### Saved entries
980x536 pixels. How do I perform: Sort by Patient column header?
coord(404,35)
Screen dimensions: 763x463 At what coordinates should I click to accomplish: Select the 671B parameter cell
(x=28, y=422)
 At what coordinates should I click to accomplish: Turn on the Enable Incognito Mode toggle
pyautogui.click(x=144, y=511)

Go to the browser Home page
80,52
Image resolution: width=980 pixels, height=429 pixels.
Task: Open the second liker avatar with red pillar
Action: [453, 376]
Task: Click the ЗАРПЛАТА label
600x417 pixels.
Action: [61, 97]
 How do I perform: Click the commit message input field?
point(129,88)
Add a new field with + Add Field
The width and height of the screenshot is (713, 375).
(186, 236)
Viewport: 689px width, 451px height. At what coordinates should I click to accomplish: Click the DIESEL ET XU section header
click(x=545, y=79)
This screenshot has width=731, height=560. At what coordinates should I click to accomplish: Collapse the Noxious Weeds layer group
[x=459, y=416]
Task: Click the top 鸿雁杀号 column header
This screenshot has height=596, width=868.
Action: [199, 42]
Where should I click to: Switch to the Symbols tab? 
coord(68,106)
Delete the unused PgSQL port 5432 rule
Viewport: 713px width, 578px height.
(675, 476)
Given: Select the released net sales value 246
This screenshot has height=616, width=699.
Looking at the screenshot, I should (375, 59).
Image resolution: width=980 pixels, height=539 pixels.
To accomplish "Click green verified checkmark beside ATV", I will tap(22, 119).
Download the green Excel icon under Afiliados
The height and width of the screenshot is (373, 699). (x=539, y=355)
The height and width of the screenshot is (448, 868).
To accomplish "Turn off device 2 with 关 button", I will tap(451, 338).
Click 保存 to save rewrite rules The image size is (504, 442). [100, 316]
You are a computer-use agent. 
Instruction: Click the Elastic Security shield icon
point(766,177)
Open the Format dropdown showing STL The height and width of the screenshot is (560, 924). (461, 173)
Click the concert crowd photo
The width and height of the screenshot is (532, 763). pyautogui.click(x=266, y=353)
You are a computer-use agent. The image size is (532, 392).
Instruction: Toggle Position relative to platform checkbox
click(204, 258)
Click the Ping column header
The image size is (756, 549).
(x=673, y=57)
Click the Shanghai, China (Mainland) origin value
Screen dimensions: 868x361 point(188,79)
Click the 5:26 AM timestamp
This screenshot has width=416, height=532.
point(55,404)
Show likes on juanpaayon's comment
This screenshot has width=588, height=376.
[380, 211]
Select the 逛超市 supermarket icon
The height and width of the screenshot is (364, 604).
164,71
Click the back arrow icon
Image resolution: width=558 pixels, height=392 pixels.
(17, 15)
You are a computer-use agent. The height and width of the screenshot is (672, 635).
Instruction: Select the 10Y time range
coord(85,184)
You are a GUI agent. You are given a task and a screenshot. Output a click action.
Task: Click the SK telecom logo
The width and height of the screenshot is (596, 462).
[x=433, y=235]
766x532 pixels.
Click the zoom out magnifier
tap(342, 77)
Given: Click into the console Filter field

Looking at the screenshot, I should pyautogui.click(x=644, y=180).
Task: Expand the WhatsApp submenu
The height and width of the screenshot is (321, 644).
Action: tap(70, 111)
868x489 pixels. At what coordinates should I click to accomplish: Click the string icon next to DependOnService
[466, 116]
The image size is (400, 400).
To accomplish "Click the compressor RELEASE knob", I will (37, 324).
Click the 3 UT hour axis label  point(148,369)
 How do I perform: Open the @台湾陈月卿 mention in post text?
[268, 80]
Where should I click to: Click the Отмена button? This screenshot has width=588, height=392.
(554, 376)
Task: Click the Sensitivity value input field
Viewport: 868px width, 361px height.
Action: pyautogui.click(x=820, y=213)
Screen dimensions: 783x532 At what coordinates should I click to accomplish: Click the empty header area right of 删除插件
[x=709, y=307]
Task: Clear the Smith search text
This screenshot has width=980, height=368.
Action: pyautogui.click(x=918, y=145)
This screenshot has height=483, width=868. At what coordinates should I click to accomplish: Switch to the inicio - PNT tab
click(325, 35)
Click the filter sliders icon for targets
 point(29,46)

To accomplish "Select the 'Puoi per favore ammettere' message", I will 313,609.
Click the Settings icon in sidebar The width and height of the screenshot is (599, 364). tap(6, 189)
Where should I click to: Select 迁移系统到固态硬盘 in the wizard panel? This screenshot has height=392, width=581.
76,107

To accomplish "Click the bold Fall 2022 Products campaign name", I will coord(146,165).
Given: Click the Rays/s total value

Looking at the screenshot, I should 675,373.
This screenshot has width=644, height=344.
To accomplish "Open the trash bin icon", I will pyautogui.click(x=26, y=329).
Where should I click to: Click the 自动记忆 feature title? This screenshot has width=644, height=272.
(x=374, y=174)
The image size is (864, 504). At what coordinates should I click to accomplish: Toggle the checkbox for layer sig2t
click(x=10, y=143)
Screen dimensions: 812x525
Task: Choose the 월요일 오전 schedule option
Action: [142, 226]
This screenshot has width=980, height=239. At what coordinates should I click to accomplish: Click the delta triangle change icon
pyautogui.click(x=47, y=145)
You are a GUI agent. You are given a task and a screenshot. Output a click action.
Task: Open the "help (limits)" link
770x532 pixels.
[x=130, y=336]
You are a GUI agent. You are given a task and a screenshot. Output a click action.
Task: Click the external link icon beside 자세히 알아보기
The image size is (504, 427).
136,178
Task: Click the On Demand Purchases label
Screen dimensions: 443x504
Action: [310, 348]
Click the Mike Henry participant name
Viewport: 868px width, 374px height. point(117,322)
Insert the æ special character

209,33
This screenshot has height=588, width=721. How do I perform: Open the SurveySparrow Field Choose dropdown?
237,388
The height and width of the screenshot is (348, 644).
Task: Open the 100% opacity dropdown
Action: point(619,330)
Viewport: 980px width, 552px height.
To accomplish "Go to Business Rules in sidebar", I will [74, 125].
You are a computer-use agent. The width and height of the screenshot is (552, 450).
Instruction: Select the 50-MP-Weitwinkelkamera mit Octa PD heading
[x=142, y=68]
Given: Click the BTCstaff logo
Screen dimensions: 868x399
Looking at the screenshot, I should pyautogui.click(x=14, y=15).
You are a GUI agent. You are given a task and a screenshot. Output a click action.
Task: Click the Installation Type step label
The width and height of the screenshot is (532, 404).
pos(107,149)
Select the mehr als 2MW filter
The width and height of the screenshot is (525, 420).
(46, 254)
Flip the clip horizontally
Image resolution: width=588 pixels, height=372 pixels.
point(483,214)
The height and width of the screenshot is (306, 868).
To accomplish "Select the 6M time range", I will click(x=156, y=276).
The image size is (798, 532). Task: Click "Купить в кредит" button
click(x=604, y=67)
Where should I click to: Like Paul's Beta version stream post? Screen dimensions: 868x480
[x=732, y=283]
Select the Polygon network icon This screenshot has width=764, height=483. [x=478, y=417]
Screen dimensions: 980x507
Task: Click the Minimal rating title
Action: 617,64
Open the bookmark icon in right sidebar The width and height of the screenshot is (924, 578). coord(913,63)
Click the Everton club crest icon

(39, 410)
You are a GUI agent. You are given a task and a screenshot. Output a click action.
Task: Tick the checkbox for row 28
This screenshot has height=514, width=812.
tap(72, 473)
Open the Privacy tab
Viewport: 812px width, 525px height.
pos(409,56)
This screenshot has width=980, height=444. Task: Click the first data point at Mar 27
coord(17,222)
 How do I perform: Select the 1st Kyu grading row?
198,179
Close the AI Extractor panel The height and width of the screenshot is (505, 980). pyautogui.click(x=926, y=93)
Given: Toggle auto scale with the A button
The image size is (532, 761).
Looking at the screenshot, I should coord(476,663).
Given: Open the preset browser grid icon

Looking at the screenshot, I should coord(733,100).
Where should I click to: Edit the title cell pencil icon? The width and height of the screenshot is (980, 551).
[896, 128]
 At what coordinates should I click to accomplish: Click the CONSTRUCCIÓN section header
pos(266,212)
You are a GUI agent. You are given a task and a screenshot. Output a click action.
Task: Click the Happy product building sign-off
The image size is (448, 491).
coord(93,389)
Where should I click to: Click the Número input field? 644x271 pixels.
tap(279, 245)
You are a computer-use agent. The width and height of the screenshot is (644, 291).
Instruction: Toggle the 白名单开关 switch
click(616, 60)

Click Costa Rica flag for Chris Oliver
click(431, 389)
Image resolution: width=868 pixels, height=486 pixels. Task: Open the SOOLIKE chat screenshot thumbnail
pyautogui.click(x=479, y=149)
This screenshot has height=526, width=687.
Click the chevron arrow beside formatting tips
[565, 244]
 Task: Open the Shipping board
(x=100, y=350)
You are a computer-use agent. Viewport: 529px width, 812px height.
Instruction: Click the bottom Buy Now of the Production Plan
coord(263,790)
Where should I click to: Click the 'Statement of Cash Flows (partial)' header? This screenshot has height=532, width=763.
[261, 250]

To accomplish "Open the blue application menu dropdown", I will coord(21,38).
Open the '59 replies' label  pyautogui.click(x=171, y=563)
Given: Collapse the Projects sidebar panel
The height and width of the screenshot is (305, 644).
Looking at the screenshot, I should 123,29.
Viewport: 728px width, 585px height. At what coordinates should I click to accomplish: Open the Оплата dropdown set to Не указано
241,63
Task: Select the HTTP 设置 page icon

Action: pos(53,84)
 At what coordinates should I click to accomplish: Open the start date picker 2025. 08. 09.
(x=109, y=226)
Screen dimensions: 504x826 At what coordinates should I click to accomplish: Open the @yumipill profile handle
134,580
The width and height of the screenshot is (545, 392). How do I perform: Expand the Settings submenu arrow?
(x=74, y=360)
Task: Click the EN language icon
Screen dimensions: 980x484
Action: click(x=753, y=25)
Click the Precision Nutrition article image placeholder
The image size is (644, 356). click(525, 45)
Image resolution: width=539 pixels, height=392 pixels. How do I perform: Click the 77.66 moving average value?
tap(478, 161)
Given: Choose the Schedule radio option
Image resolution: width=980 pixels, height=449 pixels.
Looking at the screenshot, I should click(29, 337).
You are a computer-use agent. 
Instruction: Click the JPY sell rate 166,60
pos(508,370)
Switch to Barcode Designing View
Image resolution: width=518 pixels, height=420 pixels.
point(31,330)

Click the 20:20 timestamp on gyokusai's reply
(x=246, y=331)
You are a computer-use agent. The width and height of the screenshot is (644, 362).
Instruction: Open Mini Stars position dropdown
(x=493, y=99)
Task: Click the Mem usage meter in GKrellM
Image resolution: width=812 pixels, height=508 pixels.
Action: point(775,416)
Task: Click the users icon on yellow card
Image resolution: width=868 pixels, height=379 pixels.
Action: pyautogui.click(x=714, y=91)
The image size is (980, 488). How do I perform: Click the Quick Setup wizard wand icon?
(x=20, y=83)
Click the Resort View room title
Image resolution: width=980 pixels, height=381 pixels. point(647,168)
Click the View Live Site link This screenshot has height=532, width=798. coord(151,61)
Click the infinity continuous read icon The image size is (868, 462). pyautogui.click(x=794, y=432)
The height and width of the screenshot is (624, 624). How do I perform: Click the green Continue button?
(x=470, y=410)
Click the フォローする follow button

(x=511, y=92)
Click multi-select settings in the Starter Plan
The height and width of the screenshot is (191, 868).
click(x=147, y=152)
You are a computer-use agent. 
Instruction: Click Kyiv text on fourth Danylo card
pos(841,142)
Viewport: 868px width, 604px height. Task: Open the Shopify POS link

### WHAT TO WORK ON
Using the entries, count the lines that hold the string "link"; nothing but the number is needed.

### ANSWER FOR THIS EXERCISE
4